#### Information provided
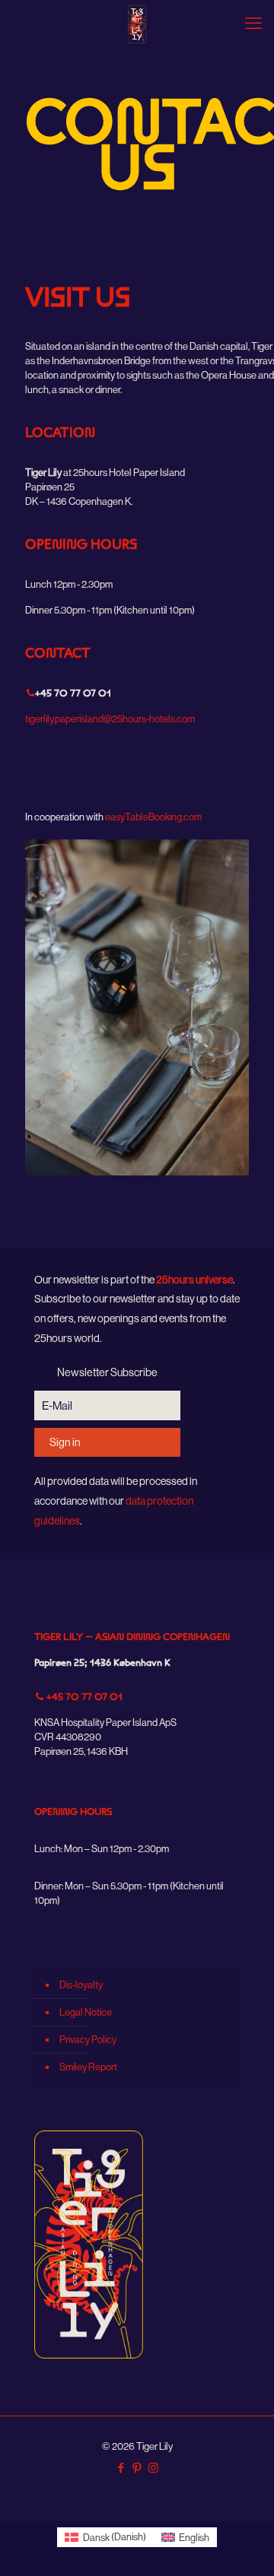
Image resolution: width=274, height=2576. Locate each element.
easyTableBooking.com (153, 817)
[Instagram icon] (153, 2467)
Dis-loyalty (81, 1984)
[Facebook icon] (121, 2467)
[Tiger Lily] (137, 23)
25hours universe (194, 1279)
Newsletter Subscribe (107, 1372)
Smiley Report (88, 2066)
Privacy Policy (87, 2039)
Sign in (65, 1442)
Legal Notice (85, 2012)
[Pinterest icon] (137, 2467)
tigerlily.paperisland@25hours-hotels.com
########
__What the exercise asks__: Your job is to transcribe the entries above exactly; skip the pictures.

__Reply__:
Image resolution: width=274, height=2576. Locate each element.
easyTableBooking.com (153, 817)
[Instagram icon] (153, 2467)
Dis-loyalty (81, 1984)
[Facebook icon] (121, 2467)
[Tiger Lily] (137, 23)
25hours universe (194, 1279)
Newsletter Subscribe (107, 1372)
Smiley Report (88, 2066)
Privacy Policy (87, 2039)
Sign in (65, 1442)
Legal Notice (85, 2012)
[Pinterest icon] (137, 2467)
tigerlily.paperisland@25hours-hotels.com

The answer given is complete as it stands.